**What is required**
Set down exactly the lines running from the one with "How do I perform: Enable" to the last line of the listing below, both included, and skip every picture.
━━ Stored data ━━
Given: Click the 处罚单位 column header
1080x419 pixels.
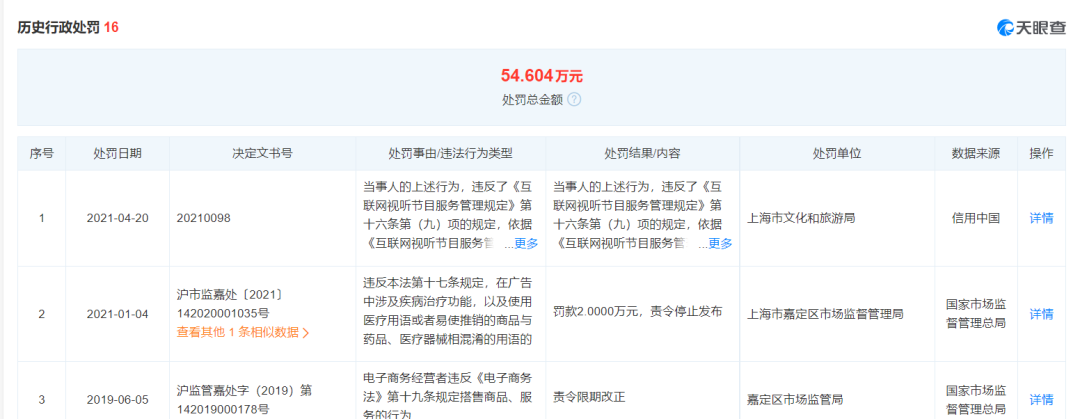Looking at the screenshot, I should tap(837, 154).
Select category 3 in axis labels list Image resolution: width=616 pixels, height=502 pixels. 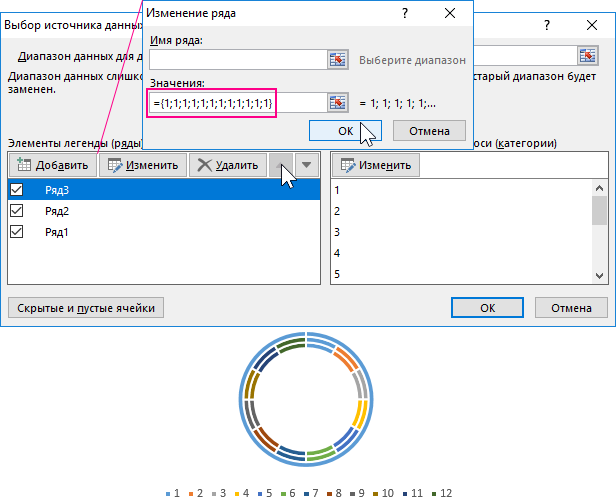point(337,232)
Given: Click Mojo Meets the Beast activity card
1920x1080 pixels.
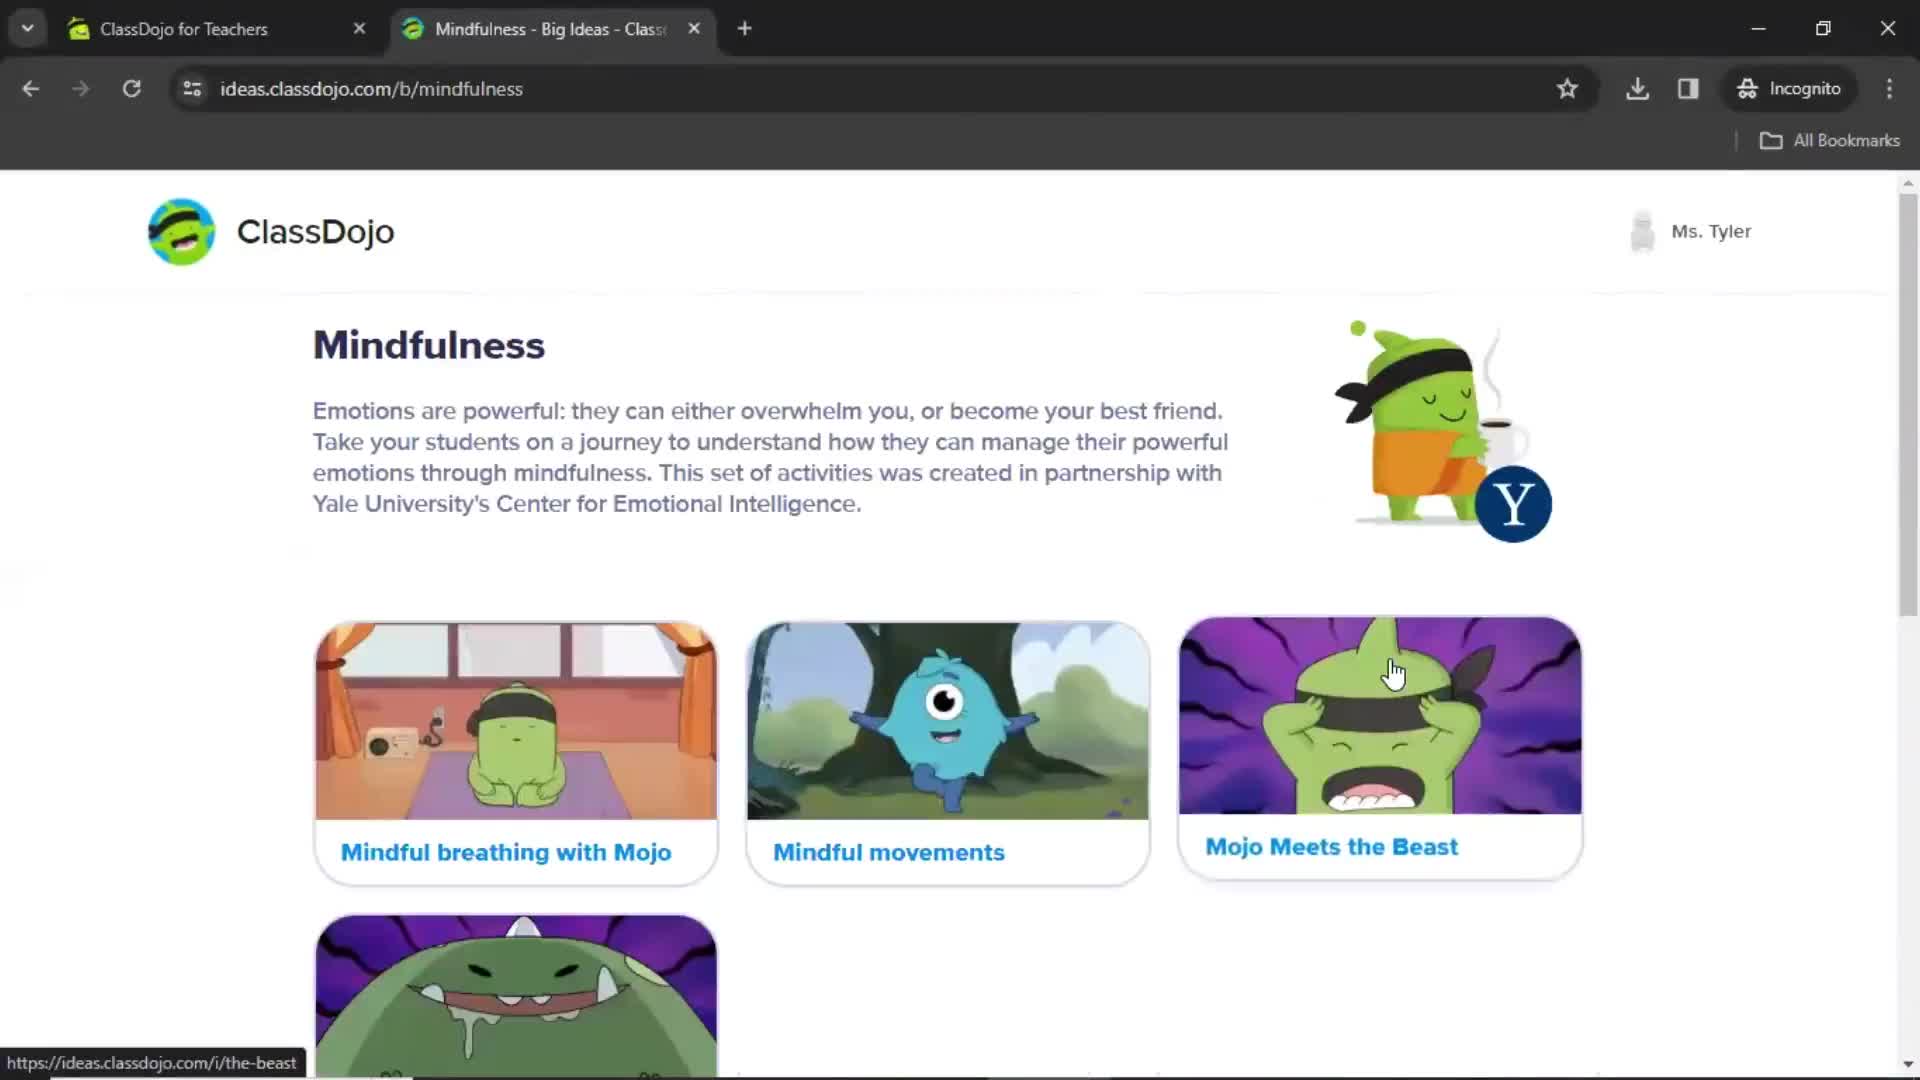Looking at the screenshot, I should [1381, 745].
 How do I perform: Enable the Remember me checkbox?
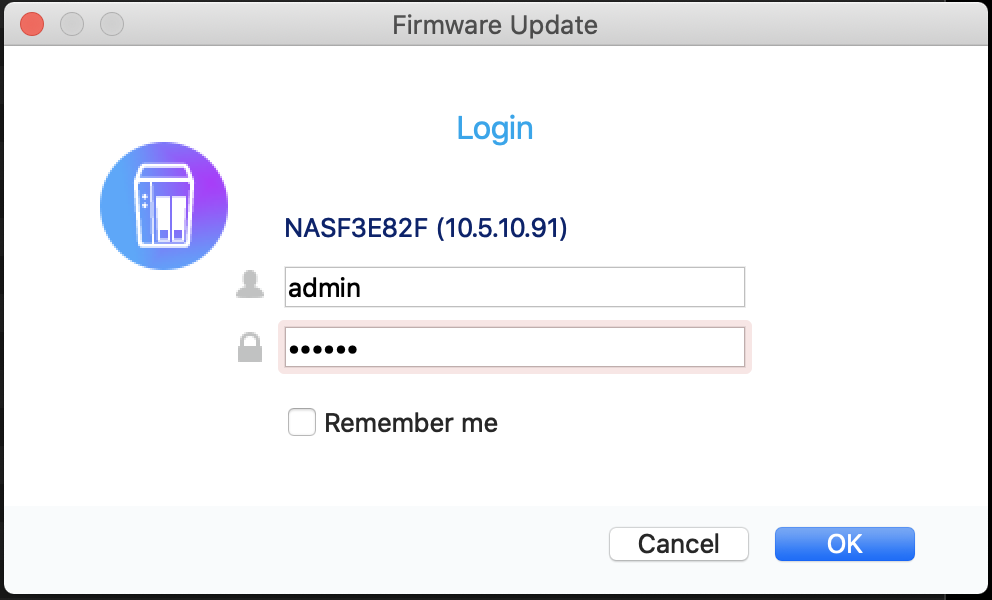(302, 422)
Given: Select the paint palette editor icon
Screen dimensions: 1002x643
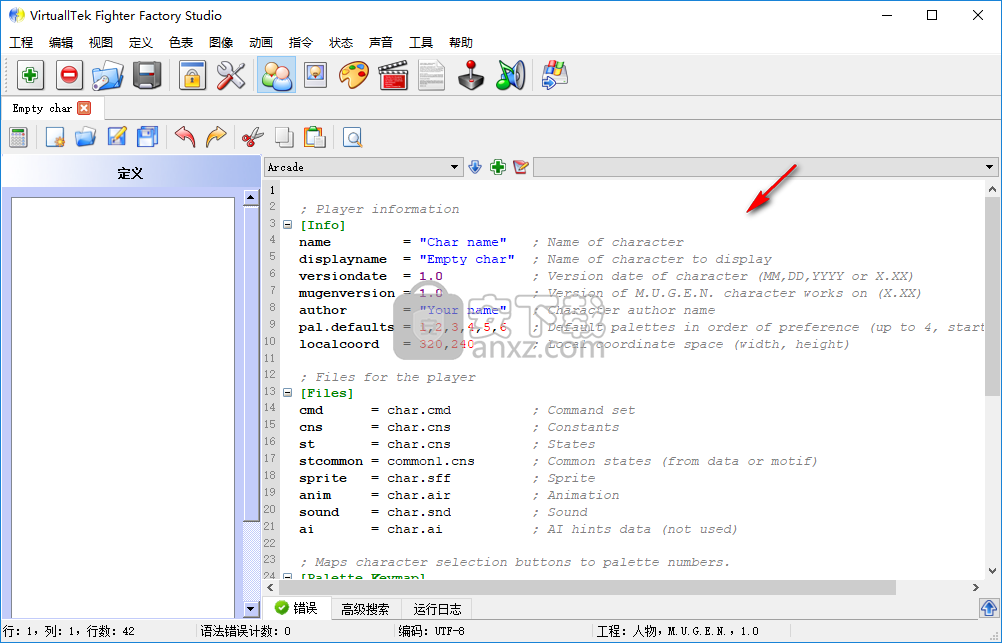Looking at the screenshot, I should tap(353, 75).
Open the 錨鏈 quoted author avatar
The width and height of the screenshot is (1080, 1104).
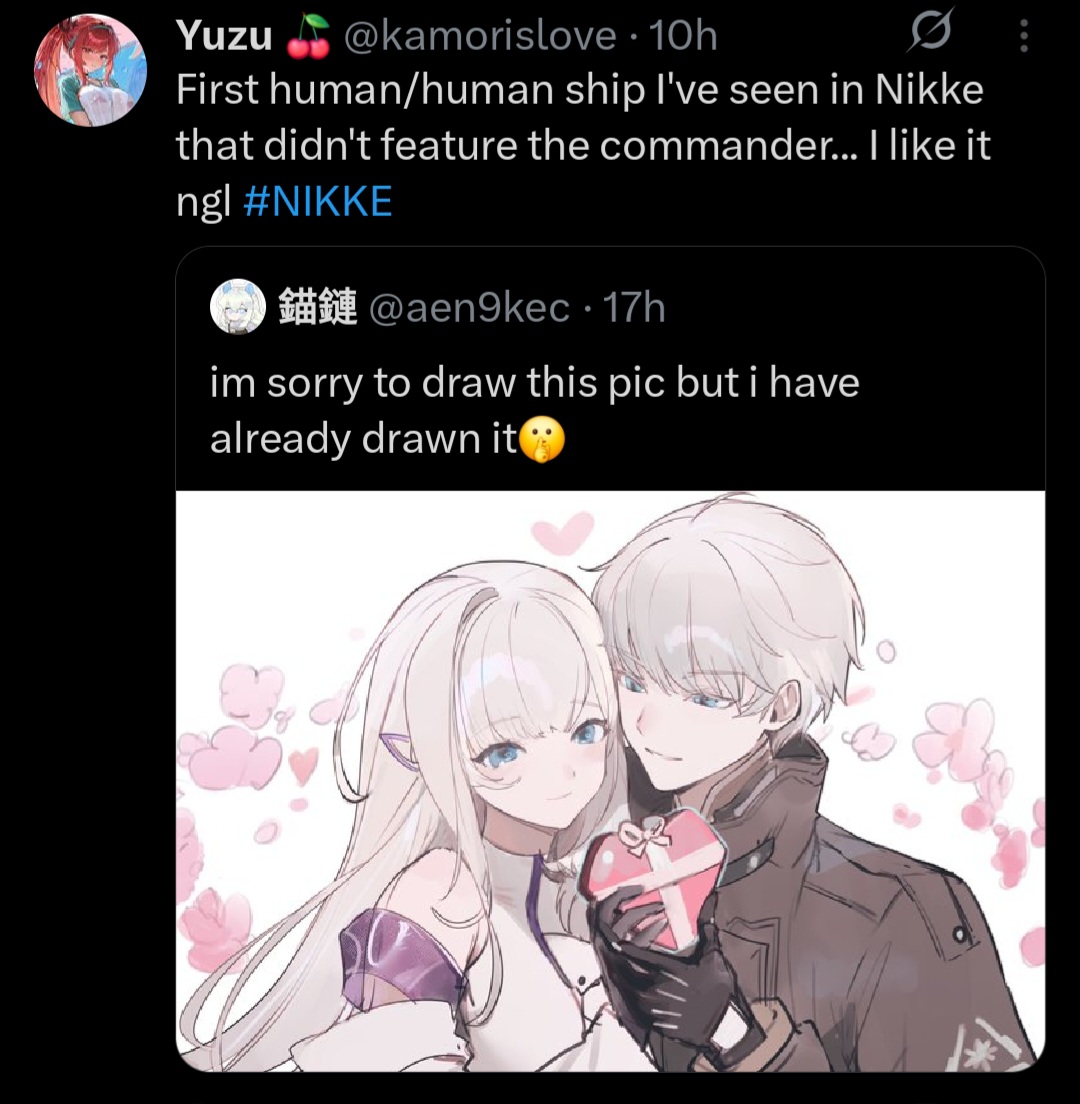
━━━
**Written answer**
 How do I perform: Enable the Remember me checkbox?
(302, 422)
Given: Select the paint palette editor icon
Screen dimensions: 1002x643
Looking at the screenshot, I should tap(353, 75).
Open the 錨鏈 quoted author avatar
The width and height of the screenshot is (1080, 1104).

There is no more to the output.